Pois bem. Um bom trunfo para jogar pelos portugueses nas negociações sobre as pescas, poderia ter sido o acordo sobre o TGV. Isto é, os espanhóis cederiam nas pescas para que nós cedêssemos no TGV. Circunstâncias em que, aparentemente, o norte do país ficaria a perder, na medida em que, para o TGV chegar ao Porto, teria que dar a grande volta pelo sul. Só que eu disse "aparentemente". É que, indo o TGV até à Galiza, pode chegar ao Porto, aliás como está tambémj previsto, através daquela província espanhola. Isto é, o previsto são duas entradas em Portugal. Uma pelo sul e outra pelo Norte, fechando-se a rede com a ligação de uma à outra. E tudo parece indicar que o TGV pode chegar ao Porto dentro de cinco anos, vindo da Galiza.
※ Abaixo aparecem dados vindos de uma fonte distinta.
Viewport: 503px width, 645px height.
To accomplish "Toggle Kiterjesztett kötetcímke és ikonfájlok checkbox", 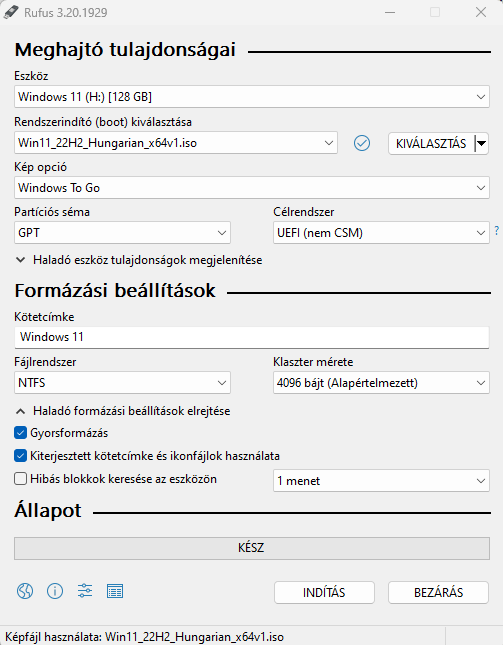I will pyautogui.click(x=20, y=456).
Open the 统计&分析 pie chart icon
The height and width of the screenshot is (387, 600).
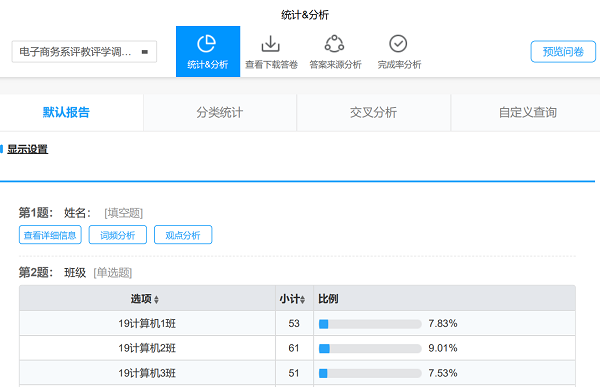[x=207, y=44]
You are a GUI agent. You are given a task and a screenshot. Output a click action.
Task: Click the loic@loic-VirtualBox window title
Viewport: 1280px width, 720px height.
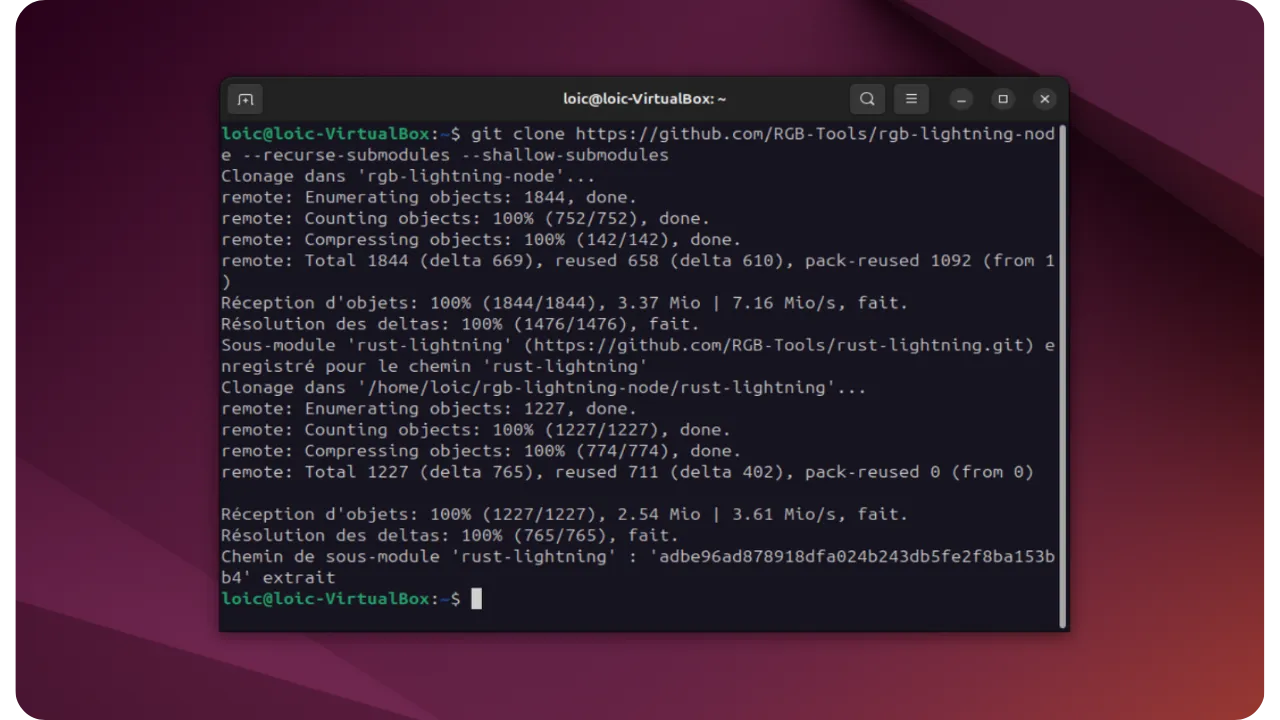tap(644, 99)
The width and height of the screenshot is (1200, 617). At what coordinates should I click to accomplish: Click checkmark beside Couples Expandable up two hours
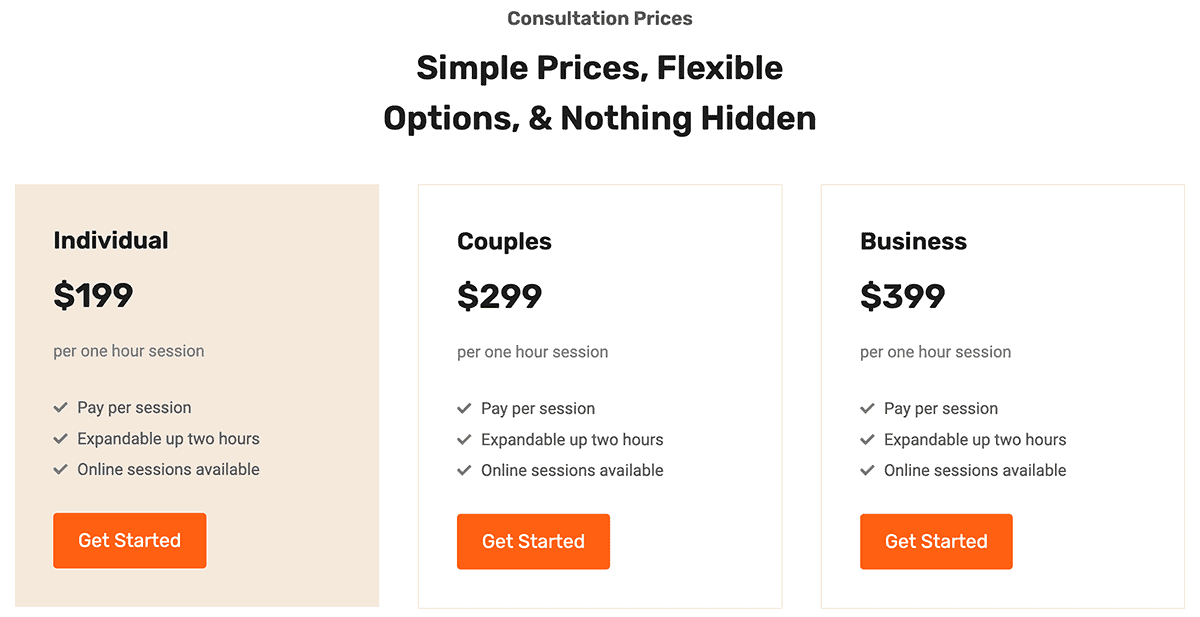click(x=464, y=440)
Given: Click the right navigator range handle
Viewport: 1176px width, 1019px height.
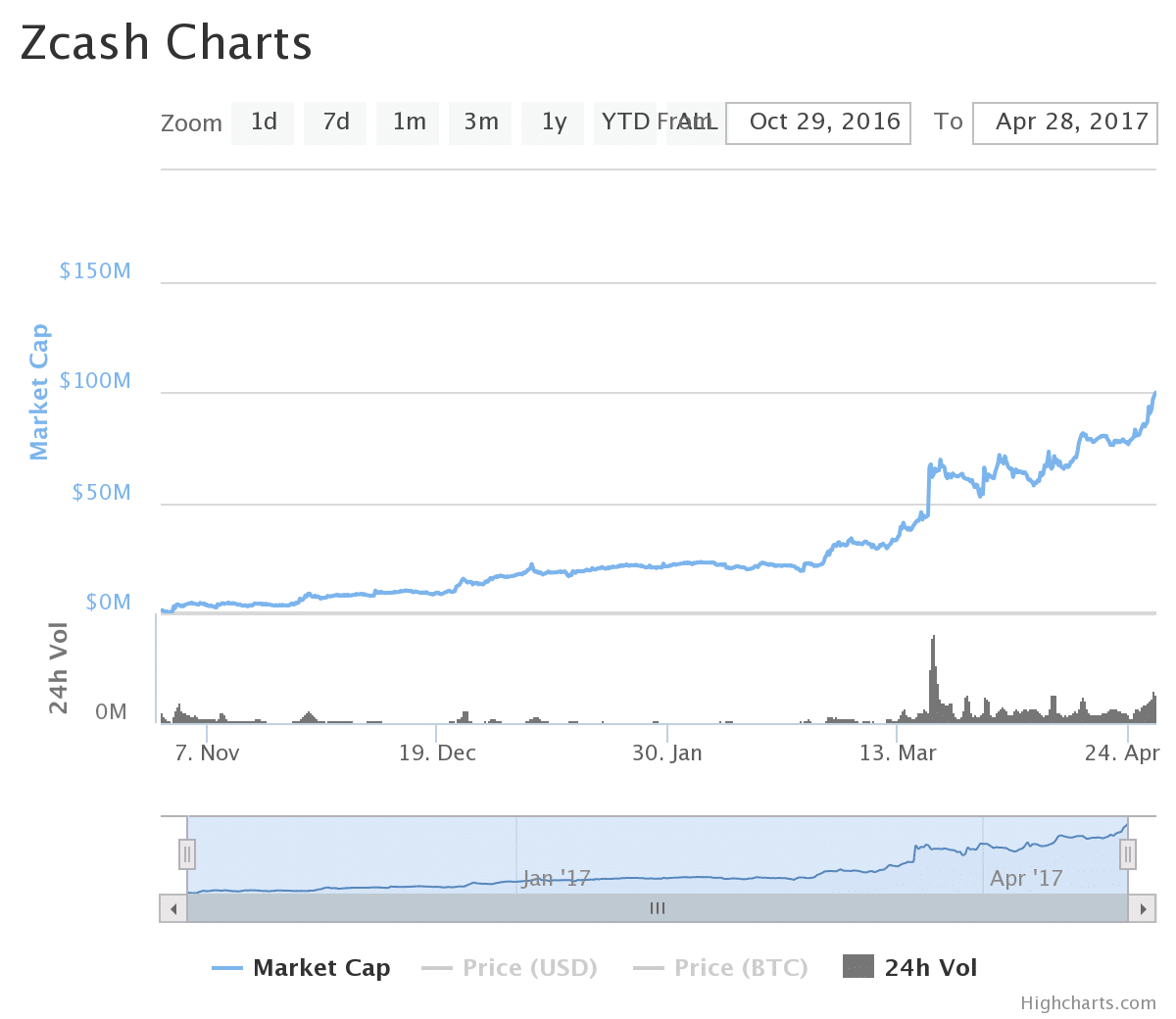Looking at the screenshot, I should pos(1128,854).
O que reduziria aos interesses de estratégia militar, cada vez mais injustificados numa Europa Unida, as inconveniências para Portugal de estarmos de acordo com os nossos vizinhos.

Se assim for - o que veremos em pouco, aquando do acordo final sobre o traçado do TGV, previsto para breve - e se se confirmar esta minha especulação, haveríamos de chegar à conclusão de que tinha sido imensamente baixo o preço pago por Portugal pelo acordo piscatório. E que o Governo tinha sabido defender muito bem os interesses gerais de Portugal. A ver vamos. Para já é de bater palmas.